Aretha’s Old Fantasy Story:
Marriage means being there for your spouse but I am failing Ethan. Regardless of how much time I spend listening to his stories about work, I can’t make him feel better. Is his increased use of alcohol a sign that he is unhappy in the relationship? Why doesn’t he find me attractive anymore? Is there anything I can give him so that we can get back on track with our marriage? Will Ethan ever take care of me in a way that isn’t disappointing or lacking effort? Will he ever be emotionally available to me?
I’m tired of looking in the mirror and seeing someone who is run down, lonely and scared. I’m tired of pretending to be happy in front of my friends and family. I’m tired of defending myself, my needs and my dreams.
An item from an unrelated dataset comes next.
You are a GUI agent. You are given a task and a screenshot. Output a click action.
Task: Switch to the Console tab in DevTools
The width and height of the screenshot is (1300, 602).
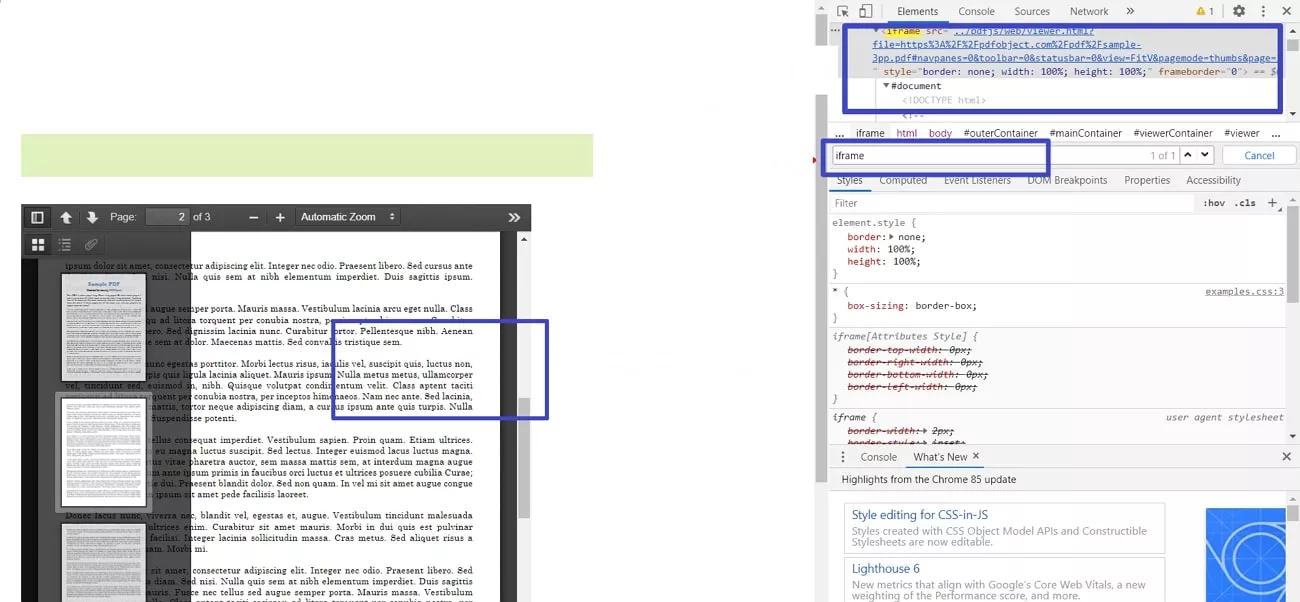[x=976, y=11]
I’m tired of the ongoing pain in my body but I won’t complain about it in front of Ethan. He will see me as weak and helpless. Plus I don’t want to bother him or anyone else with my problems. No one wants to hear me whine.
Committed to Truth
Relationships rooted in Peace, Love and Joy (Truth) possess ease and grace. Although egos attempt to set up scenarios for conflict, long-term sustainability lives in deeper truths. Commitment means honoring the Me (each person) and making room to honor the We. Codependents spend more time in the Me because the We doesn’t feel safe or steady.
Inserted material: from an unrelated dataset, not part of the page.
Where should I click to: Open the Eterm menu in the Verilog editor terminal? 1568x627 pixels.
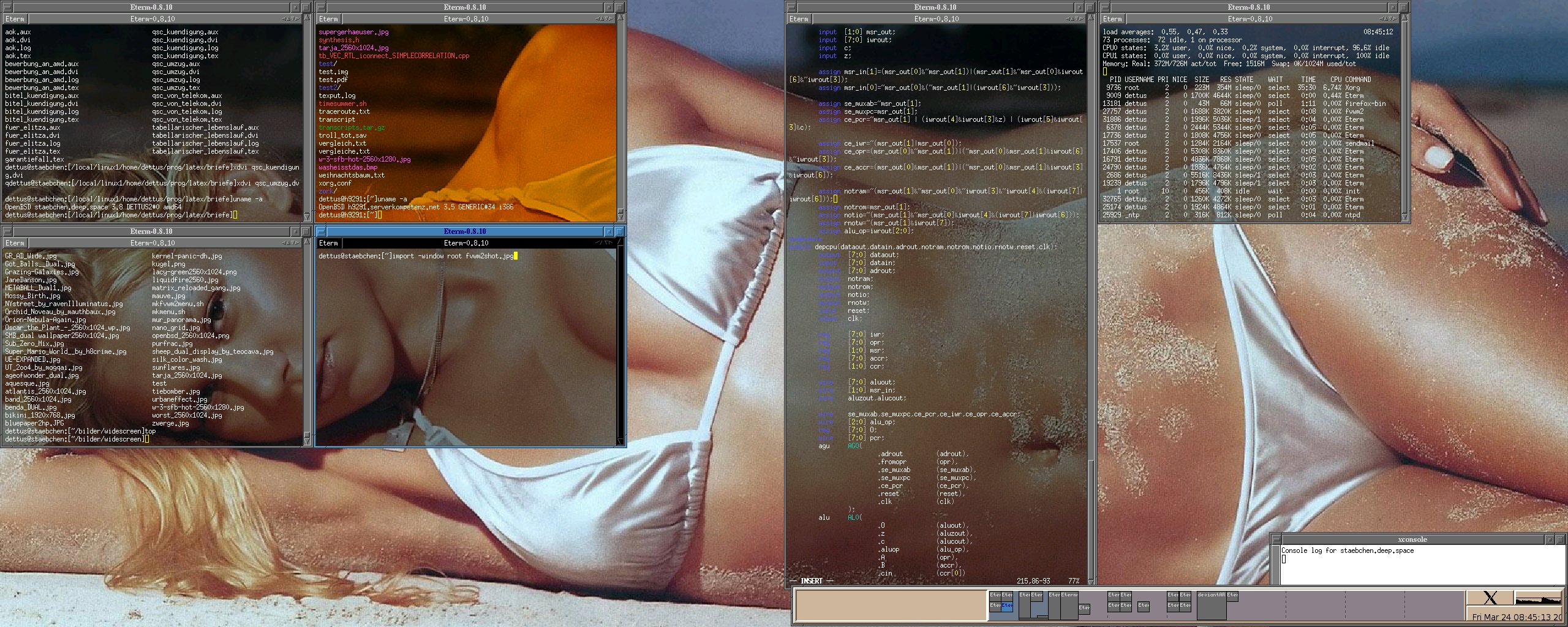799,19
Until codependents reach a breaking point, they don’t appreciate this definition of commitment. Until codependents feel the nudge toward humility and openness they continue to behave from a place of fantasy and stress. Until codependents believe their feelings, presence and dreams matter – they can’t release the drama that seems to follow them around.
Truth is the foundation of commitment. Committed relationships thrive from a place of clarity, strength and flexibility. Here are the commandments of commitment.
- We are equal and worthy of Peace, Love and Joy in this relationship.
- Forgiveness allows us to recover from ego set ups and practice love from a higher place.
- We are free to enjoy pursuits and relationships outside of the We.
- We choose partnership based on safety, honesty and openness.
- We hold space for our beloved so s/he can heal and be responsible for his/her own wellbeing.
- We try to be considerate, respectful and trusting with each other.
- We are enough for each other.
- We laugh at the ego and the quirkiness of life.
- We are present to and for each other.
- We stand for and practice relationship with gratitude.
Through coaching Aretha slowly makes strides to better understand herself. She is unsure where her marriage is headed, but feels stronger and more authentic that she has found a way to express herself.
Aretha’s New Authentic Story
Taking ownership for my part in the marriage has been a challenging experience. Coach has given me reading materials and a journal to understand the patterns, choices and behaviors that got me to this point.
I feel supported and am learning to change from a place of strength. Each I learn to express my wishes to friends and family. My requests may be denied, but I feel stronger in myself knowing I’ve expressed my genuine feelings.
Even though there is a lot of work ahead, my priority is to create healthy relationships with myself and others. My priority is to listen to and take care of my body. This is my first attempt at authentic commitment.